One of the reasons why I am interested in taking this course is because I want to know more about what really goes on in the food production process before I buy it off the shelf. Working in a supermarket for 4 years got me thinking about where our food really comes from.   The only major thing I know about this process is that the meat we are buying now comes from livestock raised in factory farms.  The living conditions in these places are awful to keep animals in, and that the animals are treated inhumanely.  I know that the meat industry isn’t the only one that cuts corners and has some skeletons in its closet, but I want to find out who these other industries are and what they are doing that is wrong.

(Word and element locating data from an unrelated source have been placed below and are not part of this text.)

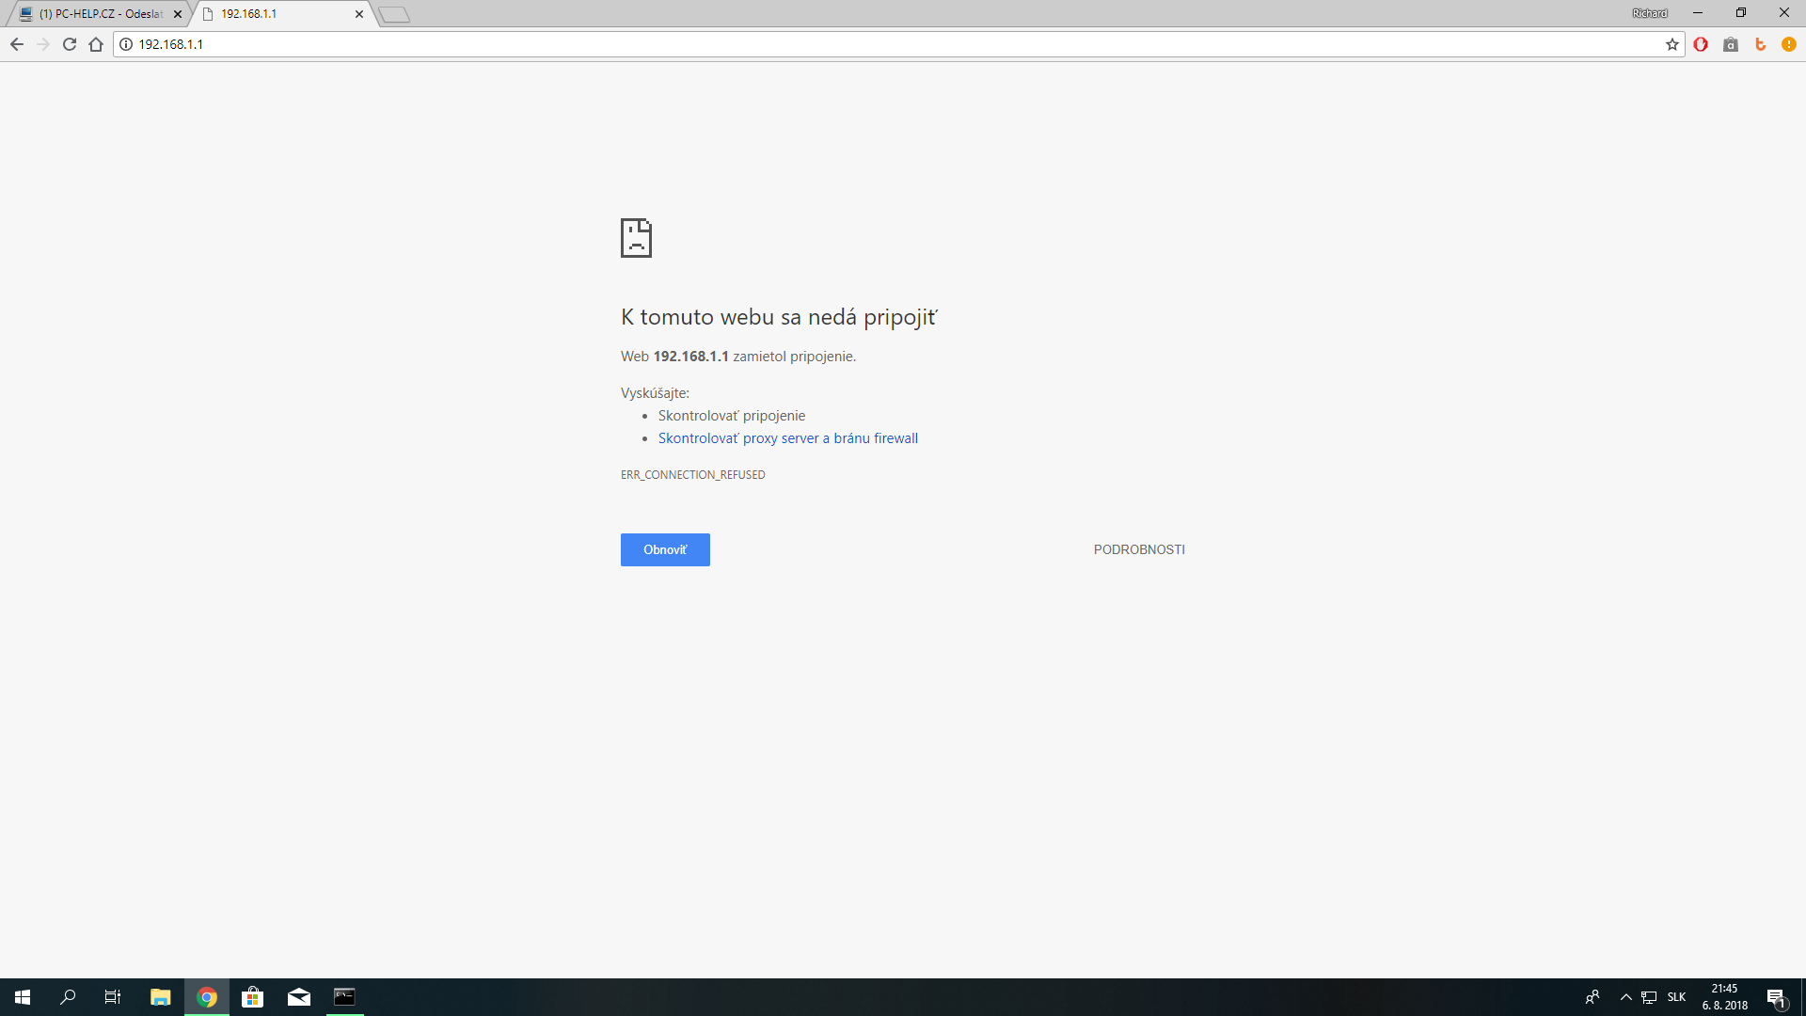The height and width of the screenshot is (1016, 1806).
Task: Go back using the back arrow
Action: (17, 44)
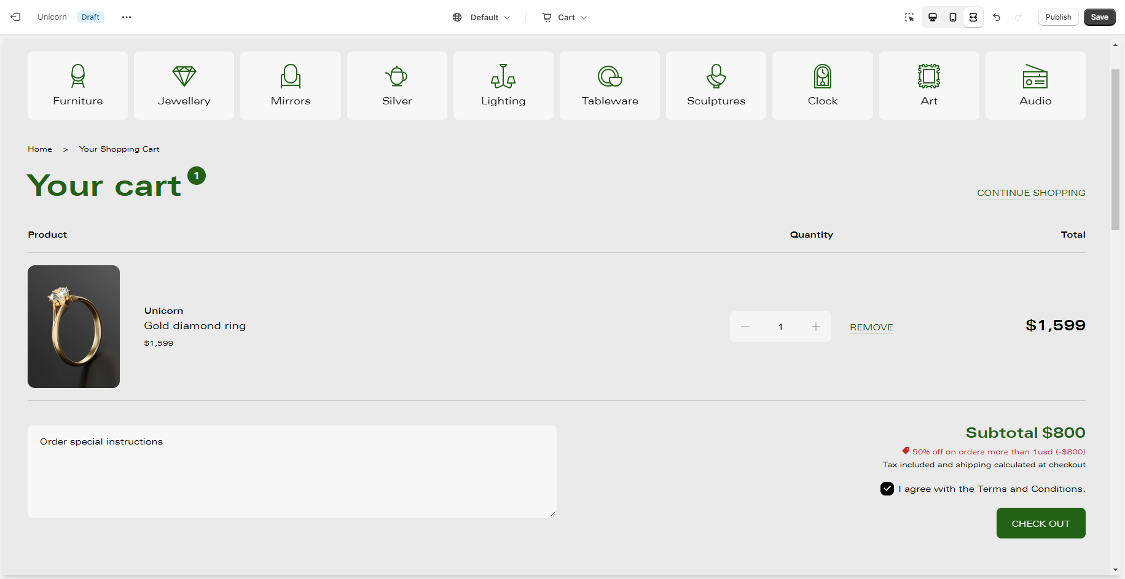
Task: Open the three-dot more actions menu
Action: [127, 17]
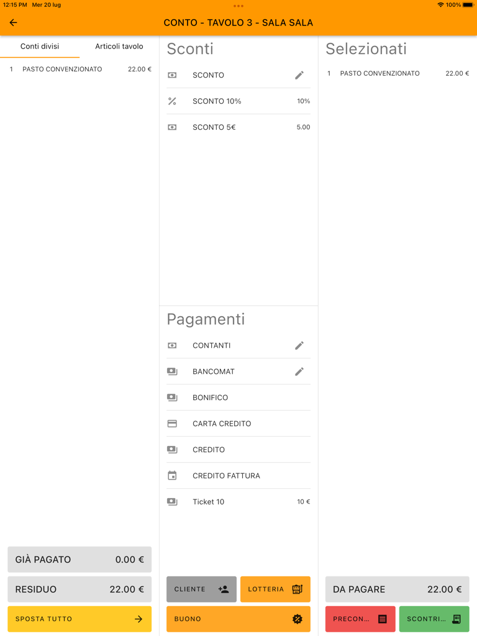Open the Articoli tavolo tab
The image size is (477, 636).
point(119,47)
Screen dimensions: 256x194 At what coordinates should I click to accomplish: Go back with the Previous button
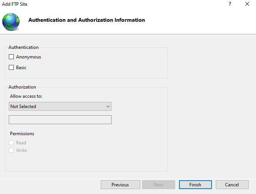pos(120,185)
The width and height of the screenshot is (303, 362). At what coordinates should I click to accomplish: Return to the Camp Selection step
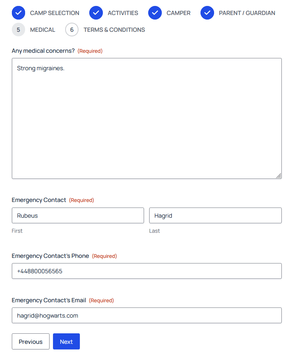coord(54,13)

I read an article on about the fungicide found in the juices we are importing into this country, mainly orange juice.  At high levels, the fungicide has been tied to liver cancer.  It specifically mentioned how the fungicide found in the juice, carbendazim, is banned from use in the US but not in Europe.  The interesting part is that the EU has established a maximum residue limit, or maximum level considered safe, for carbendazim in orange juice: 200 parts per billion, while the FDA said it would reject any shipments found to contain the fungicide at 10 ppb or more.  Just seeing the EU having more laxed standards than their American counterpart was very surprising to me.  I found this to be out of character for EU standards.  Europe is known to have very strict standards when it comes to any form of regulation.  That, adding in the fact that European consumers are highly interested in where their food comes from, is really surprising.  My other thought I had on this article is a question: why does America need to import the majority of its juice, especially orange juice?  I understand that we don’t grow all the necessary fruits to make some of these juices, but we shouldn’t be importing orange juice considering America is one of the leading growers of oranges in the world.  I know that buying oranges grown in other countries is probably cheaper, but we shouldn’t be importing something that we are perfectly capable of producing ourselves.  I guess it bothers me that we are outsourcing one of the few things left America can do on its own.